### Passage provided
%%

Organizing the Opposition, and Creating a Measured Response

The first and thus far the most significant domestic opposition to government policy in the war on terror has come from those who identify themselves as civil libertarians. The American Civil Liberties Union and other civil liberties interest groups have mounted widely publicized challenges to a number of measures enacted in the wake of September 11, including the Act. The National Lawyer's Guild and the Lawyers Committee for Human Rights, representing lawyers from across the nation, have also launched protest efforts. Three hundred law professors signed a widely noticed petition opposing the administration's proposed use of military tribunals for the prosecution of those involved in the terrorist attacks. Locally, more than 40 major cities, smaller towns, and individual counties across the nation have passed resolutions calling for grass roots level resistance to, and the eventual repeal of, the Act. (Power, 2003)

Because we live in the wake of a period in which the freedom of speech, civil rights, and due process protections have been undergoing significant redefinition from activist court activity, any claim that our civil liberties are being curtailed or violated is extremely troubling to this generation of Americans. However, these arguments in response to the concerns of civil libertarians are also powerful, and need to be considered in light of continued terrorist intentions to do our nation harm at any level. It is the federal government's duty in a time of uncertainty and extreme danger, such as the United States now faces, to conduct a thorough investigation of the harms done. The federal government's responsibility is to minimize potential future threats. In light of the accusation which crossed from one branch to the other of those agencies responsible for protecting our nation after September 11, what would be the public outcry if these agencies did not ramp up their efforts and abilities, and then another terrorist event occurred on American soil. A very real possibility exists that a terrorist could bring into the country, and detonates a nuclear bomb in an American city. Under such circumstances, anything but the most vigorous foreign and domestic national security policy would be inexcusable, and an unjustifiable dereliction of duty.

%%

### Material provided
%%

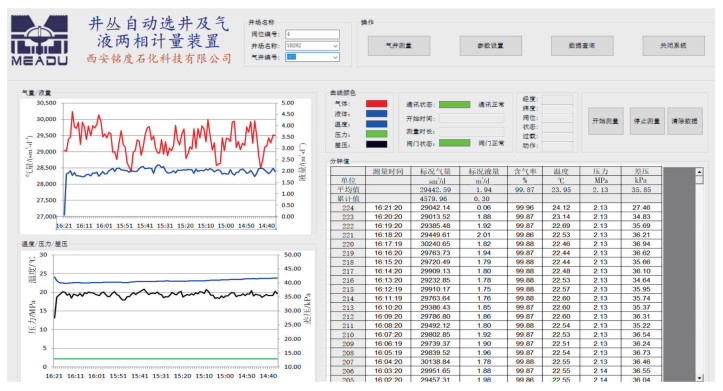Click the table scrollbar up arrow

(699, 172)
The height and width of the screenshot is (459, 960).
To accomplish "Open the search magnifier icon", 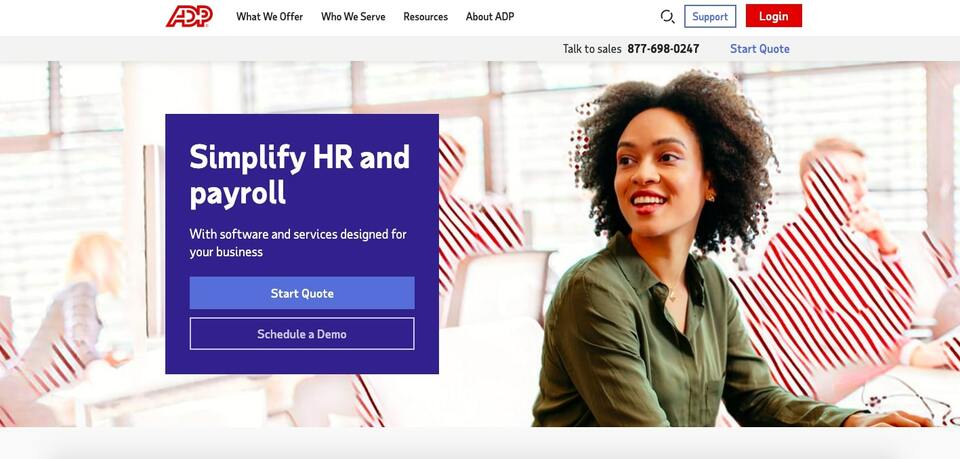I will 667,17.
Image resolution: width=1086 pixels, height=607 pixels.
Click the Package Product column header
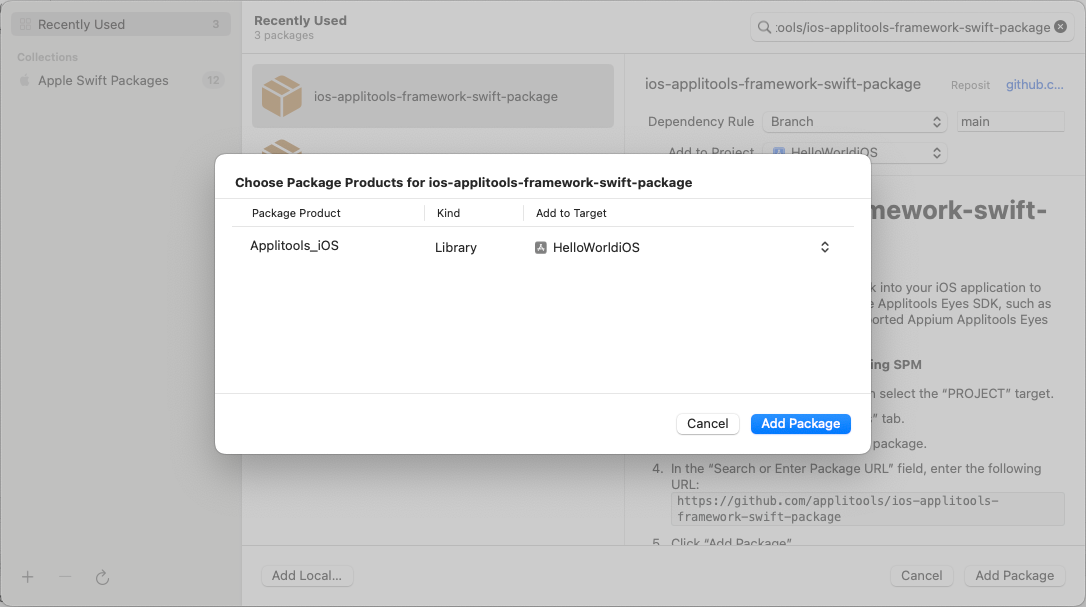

%%

Pick up the passage on civil liberties opposition after September 11 after its final sentence and keep writing. The material has no connection to the passage on civil liberties opposition after September 11.

### Answer
According to Powers, (2003) "Every war brings with it, according to its particular circumstances, its own distinctive set of civil liberties challenges." This present conflict is no different, and has posed five main areas of controversy which should be considered in the debate over the conflict between protection and freedom.

Due process issues: can the government bypass legal due process procedures and case law in order to pursue terrorist suspects. The key question is can the Government be trusted to only pursue those suspects of legitimate concern.

Extraordinary detention: can the government intern Americans because they are suspects in larger terrorist activities, those who may be "under the influence of a foreign power"

The civil rights of noncitizens: what rights are to be extended to those who are in the country under our graces, and as our guests if they are suspected of terrorist activity.

Government secrecy: the need exists for some government activity to remain secretive in order to maintain the integrity of the intelligence community.

The treatment of terrorist captives outside the United States: how will the county treat those who it captures who are neither citizens, nor residents of the U.S. Should these people be given the same rights, and legal protections which are afforded those who have made their commitment to the well being or our nation. (Adapted from Powers, 2003)

The first and greatest source of concern among most citizens arises from the expansion of police powers that ultimately make it possible for government agencies to conduct surveillance, use wiretaps and searches, obtain access to personal records, and track and question designated groups. As a result, these groups attempt to frame the debate as a distinctive intrusion into the private lives of the individual citizens, and the relationship to due process.

According to Henderson (2002) the Act also modified the process for securing rights to surveillance activity in 5 specific ways.

When Trying to Obtain an Intercept Order, It May Now Be Easier for government agents to use FISA and FISA judges to Circumvent Title III, which applies to searching a persons private records that are maintained by third parties.

Prior to the Act, roving wiretaps were only available in the law enforcement context, and, to obtain one, the government had to show that the target was actually using the line to be tapped. However, FISA Courts Can Now Authorize Roving Surveillance, which the government can use at will.

The Standard under Which FISA Pen/Trap Orders Can Be Obtained Is Now Lower, and the government can obtain a FISA order authorizing the use of a pen/trap device by certifying that the information sought is relevant to an ongoing intelligence or terrorism investigation. No proof of a crime or criminal activity is required prior to securing this type of surveillance authorization. (The Pen/Trap devices are two specific devices. Pen registers are devices that capture the phone numbers dialed on outgoing telephone calls from an individual phone line. Trap and trace devices capture the numbers which identify incoming calls.) (Dempsey, 2003)

Pen/Trap Orders Now Apply to Both Wire and wireless, and internet Electronic Communications. Prior to the enactment of the Patriot Act, there was an ongoing debate as to whether the pen/trap statutes applied only to wire communications or to all forms of electronic communication, such as traditional wired, wireless, and internet-based electronic communications.

Where previously, a pen/trap order was only valid in the district where it was obtained, under the Act, All Pen/Trap Orders Are Now Valid throughout the United States.

Internment of Japanese during WWII.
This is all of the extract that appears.